No entanto, temos várias áreas de interesse comum com o Irão que não foram ainda totalmente exploradas, a mais óbvia das quais é o sector da energia – mas há também muito mais que podemos fazer em conjunto em matéria de tráfico de droga e luta contra o terrorismo.
Seria bom que pudéssemos trabalhar de melhor forma com o Irão na região. Mas, por enquanto, como sabem, é difícil, porque é difícil ver o Irão como um parceiro construtivo. Parece que em quase todas as áreas seguimos políticas diferentes e por vezes contraditórias. Queremos uma solução assente em dois Estados na Palestina. Queremos o êxito da Conferência de Annapolis. O Irão continua a ser o único país do Médio Oriente que não aceita a ideia de uma solução de dois Estados. O Irão é um fornecedor crucial de armas ao Hamas. Os comentários do Presidente Ahmadinejad relativamente a Israel e a sua defesa da inexistência do Holocausto são totalmente inaceitáveis para todos nós. O Irão, como sabem, é um factor de desestabilização no Líbano. É o principal fornecedor de armas ao Hezbollah. Tem trabalhado igualmente com grupos que promovem a violência no Iraque.
Todas estas actividades tornam o Irão, do nosso ponto de vista, um actor problemático e difícil no Médio Oriente. Porém, continua a ser um país que precisamos de entender e com o qual temos de nos relacionar melhor. Houve períodos de cooperação com o Irão, por exemplo, no Afeganistão, que foram frutíferos, e considero que devermos continuar a procurar estas oportunidades.
Mas, como sabem, uma das principais preocupações é o programa nuclear iraniano. Caso o Irão viesse a construir uma arma nuclear, essa poderia ser uma causa de extrema instabilidade e perigo no Médio Oriente. Seria igualmente muito prejudicial para todo o sistema de não proliferação. A mera suspeição de que o Irão almeje a construir uma arma nuclear pode desestabilizar o Médio Oriente.
O nosso objectivo é dissipar essas suspeitas. Isso só poderá ser conseguido, bem vistas as coisas, através de uma solução negociada.
Congratulamo-nos com o facto de o Irão estar a trabalhar com a Agência Internacional da Energia Atómica no sentido de tratar das chamadas “Questões Pendentes”. Na fase actual, com o Dr. Mohamed ElBaradei, como sabem, o Irão tem de responder a questões importantes como a do armamento e, especialmente, outras questões relacionadas com a contaminação, que são de extrema importância.

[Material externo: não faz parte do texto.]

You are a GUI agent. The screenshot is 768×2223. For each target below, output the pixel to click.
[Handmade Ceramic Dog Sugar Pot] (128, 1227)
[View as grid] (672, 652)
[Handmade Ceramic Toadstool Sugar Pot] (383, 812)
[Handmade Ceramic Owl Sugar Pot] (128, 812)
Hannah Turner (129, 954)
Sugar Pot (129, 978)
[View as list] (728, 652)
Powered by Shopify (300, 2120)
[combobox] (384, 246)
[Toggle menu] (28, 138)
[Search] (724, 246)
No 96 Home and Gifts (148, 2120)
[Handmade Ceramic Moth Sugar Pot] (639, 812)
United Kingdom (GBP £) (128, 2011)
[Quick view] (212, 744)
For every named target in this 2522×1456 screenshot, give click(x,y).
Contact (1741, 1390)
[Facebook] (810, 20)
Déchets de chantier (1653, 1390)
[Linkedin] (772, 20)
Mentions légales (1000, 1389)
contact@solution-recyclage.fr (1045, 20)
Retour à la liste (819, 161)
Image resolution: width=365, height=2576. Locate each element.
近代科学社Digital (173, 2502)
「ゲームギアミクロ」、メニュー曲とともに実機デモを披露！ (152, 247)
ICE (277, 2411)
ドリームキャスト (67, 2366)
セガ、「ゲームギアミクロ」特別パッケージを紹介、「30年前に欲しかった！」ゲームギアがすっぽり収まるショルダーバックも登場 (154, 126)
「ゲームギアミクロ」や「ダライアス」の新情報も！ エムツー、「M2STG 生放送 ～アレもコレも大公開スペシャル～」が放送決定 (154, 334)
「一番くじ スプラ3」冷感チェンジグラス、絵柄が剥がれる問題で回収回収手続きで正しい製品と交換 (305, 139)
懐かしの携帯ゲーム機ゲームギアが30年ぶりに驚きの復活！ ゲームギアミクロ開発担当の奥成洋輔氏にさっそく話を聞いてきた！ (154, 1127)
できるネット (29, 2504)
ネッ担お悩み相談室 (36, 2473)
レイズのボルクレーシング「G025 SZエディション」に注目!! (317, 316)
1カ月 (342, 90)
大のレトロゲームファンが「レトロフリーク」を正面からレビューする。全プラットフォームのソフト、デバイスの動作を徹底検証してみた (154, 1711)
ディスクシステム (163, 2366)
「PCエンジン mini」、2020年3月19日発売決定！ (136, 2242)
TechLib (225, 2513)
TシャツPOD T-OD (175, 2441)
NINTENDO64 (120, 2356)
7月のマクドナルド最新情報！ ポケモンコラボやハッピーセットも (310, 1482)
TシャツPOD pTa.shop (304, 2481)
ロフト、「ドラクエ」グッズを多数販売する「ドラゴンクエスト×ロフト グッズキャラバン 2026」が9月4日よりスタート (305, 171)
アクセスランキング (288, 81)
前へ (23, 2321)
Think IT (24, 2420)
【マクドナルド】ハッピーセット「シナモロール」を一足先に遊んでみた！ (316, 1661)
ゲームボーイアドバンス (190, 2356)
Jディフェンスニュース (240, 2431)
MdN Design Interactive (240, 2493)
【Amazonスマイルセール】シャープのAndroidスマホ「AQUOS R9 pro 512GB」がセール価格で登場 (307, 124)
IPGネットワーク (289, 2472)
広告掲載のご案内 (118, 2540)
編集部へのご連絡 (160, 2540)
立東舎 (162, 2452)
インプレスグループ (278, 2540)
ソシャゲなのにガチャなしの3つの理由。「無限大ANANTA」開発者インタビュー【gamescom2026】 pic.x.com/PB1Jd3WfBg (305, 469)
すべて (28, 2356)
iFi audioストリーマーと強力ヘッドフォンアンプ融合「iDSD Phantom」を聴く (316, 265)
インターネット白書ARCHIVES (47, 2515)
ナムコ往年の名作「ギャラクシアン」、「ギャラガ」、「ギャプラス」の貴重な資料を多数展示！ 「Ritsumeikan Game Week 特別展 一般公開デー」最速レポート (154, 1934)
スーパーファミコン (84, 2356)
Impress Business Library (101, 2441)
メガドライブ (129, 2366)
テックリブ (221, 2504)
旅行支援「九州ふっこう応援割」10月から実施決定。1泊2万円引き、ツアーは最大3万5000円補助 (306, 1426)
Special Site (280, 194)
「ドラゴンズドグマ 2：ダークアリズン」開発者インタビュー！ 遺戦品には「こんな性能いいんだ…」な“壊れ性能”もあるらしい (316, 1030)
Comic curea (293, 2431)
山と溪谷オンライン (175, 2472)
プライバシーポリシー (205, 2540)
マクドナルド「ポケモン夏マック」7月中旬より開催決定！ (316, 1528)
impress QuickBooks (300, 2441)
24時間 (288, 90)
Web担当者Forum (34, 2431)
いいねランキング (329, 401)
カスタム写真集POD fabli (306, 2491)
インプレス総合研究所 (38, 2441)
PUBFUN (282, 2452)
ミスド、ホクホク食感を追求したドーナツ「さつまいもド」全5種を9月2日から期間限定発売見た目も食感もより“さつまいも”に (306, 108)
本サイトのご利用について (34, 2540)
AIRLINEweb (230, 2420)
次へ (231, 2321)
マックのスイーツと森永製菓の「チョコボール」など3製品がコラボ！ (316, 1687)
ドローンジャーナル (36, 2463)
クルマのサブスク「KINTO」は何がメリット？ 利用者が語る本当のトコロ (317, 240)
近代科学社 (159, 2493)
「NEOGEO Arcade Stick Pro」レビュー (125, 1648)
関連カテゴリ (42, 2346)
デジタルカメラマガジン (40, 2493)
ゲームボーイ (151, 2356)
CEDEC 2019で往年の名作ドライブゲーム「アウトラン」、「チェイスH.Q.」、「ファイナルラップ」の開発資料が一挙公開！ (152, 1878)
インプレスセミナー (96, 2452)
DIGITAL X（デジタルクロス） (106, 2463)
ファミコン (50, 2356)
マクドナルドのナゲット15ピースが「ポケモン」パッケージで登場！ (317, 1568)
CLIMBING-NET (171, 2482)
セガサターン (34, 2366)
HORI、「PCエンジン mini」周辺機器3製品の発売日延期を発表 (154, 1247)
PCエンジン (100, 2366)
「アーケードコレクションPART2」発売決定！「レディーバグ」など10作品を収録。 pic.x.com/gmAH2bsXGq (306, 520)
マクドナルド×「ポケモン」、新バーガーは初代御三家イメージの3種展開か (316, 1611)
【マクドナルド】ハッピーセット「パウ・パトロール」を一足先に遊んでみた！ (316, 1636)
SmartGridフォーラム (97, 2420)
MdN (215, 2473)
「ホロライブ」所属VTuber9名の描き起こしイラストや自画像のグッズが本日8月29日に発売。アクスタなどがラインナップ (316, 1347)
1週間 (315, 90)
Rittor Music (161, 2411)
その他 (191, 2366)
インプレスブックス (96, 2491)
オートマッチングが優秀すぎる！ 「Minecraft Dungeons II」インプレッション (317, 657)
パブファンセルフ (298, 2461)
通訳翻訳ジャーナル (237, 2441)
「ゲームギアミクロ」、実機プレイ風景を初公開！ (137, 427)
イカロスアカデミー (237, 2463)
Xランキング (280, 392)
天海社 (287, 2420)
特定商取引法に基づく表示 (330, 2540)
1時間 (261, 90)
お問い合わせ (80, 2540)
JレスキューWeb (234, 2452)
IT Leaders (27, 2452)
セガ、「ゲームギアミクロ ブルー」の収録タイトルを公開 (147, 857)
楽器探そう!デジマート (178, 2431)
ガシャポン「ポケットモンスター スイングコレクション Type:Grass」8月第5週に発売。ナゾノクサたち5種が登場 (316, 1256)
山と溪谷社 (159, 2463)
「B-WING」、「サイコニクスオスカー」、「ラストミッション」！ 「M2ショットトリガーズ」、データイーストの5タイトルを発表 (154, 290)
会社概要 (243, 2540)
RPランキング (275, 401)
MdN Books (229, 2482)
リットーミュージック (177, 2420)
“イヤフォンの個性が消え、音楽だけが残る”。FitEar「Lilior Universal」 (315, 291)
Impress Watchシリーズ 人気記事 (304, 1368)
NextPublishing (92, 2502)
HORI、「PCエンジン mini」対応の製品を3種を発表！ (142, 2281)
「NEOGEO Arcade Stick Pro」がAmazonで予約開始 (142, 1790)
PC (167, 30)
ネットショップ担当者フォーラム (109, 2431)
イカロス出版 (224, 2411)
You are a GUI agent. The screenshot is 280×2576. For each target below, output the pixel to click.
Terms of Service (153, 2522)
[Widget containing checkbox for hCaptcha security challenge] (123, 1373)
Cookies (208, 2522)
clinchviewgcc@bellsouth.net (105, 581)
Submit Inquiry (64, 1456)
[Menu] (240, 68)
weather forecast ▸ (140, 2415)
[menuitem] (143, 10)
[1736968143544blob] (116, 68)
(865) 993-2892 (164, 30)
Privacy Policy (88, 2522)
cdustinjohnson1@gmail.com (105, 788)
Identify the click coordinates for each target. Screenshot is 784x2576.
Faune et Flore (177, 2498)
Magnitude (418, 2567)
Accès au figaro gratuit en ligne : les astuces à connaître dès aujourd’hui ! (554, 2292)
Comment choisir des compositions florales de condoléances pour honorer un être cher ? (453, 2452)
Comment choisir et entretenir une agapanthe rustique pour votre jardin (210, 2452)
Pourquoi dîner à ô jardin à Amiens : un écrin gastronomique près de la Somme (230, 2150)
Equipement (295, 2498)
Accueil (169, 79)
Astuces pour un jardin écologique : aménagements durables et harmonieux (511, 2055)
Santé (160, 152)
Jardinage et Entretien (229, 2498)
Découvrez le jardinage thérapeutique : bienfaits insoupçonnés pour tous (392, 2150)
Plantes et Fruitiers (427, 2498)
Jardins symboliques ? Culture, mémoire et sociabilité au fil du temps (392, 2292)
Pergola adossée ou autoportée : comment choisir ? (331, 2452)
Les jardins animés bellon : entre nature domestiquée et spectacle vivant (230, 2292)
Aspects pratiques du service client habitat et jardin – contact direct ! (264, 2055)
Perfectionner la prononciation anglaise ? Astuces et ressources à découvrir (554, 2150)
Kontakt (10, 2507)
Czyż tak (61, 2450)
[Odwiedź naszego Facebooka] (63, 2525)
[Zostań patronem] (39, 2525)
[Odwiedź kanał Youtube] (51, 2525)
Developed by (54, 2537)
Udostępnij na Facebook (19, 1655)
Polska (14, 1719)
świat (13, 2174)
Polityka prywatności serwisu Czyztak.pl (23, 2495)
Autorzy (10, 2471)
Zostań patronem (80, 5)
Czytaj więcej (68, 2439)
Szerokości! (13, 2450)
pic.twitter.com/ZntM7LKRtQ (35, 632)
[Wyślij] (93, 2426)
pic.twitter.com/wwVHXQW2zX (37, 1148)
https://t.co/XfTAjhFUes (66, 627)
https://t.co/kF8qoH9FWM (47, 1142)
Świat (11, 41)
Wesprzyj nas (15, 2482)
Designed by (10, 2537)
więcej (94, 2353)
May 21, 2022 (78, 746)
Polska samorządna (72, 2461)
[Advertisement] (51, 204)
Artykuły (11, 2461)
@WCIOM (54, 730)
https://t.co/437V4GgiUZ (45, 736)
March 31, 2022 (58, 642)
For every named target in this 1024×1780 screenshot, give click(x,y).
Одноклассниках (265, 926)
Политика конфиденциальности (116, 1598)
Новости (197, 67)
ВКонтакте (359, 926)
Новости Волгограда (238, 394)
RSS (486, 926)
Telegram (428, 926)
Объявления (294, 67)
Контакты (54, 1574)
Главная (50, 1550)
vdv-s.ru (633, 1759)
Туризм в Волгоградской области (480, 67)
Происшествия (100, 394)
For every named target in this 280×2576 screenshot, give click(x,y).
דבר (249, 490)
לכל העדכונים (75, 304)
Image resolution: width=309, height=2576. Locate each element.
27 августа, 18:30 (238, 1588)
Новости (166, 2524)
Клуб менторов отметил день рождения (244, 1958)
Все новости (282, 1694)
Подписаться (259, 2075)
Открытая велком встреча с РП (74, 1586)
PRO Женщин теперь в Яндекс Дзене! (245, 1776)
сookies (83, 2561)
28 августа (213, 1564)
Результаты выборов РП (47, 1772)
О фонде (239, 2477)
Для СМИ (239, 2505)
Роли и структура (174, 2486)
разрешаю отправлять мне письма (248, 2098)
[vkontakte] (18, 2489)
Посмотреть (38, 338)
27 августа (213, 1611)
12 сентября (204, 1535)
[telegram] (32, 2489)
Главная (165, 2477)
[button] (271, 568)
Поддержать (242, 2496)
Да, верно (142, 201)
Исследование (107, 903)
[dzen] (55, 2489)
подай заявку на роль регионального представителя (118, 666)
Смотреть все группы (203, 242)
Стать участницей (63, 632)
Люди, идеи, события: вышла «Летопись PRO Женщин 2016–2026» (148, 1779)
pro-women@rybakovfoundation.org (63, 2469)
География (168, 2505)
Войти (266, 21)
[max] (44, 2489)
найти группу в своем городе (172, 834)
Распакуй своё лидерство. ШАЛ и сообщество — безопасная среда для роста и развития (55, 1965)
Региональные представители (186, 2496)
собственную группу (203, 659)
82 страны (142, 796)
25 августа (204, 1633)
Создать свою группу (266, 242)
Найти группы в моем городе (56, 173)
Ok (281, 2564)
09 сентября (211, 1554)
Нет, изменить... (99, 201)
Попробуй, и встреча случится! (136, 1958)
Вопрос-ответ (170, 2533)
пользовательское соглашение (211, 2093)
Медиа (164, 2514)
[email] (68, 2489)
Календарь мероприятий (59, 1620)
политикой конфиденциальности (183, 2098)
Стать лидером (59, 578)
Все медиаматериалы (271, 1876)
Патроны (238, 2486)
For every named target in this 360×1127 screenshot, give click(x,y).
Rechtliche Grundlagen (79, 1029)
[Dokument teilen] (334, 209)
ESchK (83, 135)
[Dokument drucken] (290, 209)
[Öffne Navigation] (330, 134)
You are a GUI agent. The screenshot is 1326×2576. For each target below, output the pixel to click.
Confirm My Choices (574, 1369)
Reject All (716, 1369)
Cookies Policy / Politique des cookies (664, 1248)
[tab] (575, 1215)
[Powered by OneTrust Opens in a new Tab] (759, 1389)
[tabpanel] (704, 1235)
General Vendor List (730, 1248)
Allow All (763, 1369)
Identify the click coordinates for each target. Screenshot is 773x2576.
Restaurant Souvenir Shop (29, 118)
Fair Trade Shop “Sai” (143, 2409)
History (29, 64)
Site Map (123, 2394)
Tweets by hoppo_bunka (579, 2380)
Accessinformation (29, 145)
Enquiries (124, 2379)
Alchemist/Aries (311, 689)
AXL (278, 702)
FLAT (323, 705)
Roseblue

Mas mesmo que estas questões sobre o passado venham a ser respondidas, isso não nos proporciona a transparência que requeremos quanto às actividades iranianas no presente ou as suas futuras intenções. Hoje, a transparência exige que o Irão ratifique e implemente, como diversas vezes afirmámos, o Protocolo Adicional.
A confiança quanto às futuras intenções do Irão é ainda mais difícil. Supondo que, no passado, o Irão dispunha de um programa nuclear para fins militares, como podemos nós estar certos, hoje, de que as actuais actividades de enriquecimento se façam exclusivamente para fins civis? É especialmente difícil quando, neste momento, não vemos quaisquer sinais de que o Irão assine um contrato para a construção de uma central nuclear, para além da que possuem com a Rússia em Bushehr e para a qual os russos forneceram o combustível. Só ouvimos falar de enriquecimento. Quando pergunto – e os senhores perguntaram também há dias – a representantes do Governo iraniano o que pretendem fazer com esse urânio enriquecido, nunca consigo uma resposta. Tiveram a prova disso, há alguns dias.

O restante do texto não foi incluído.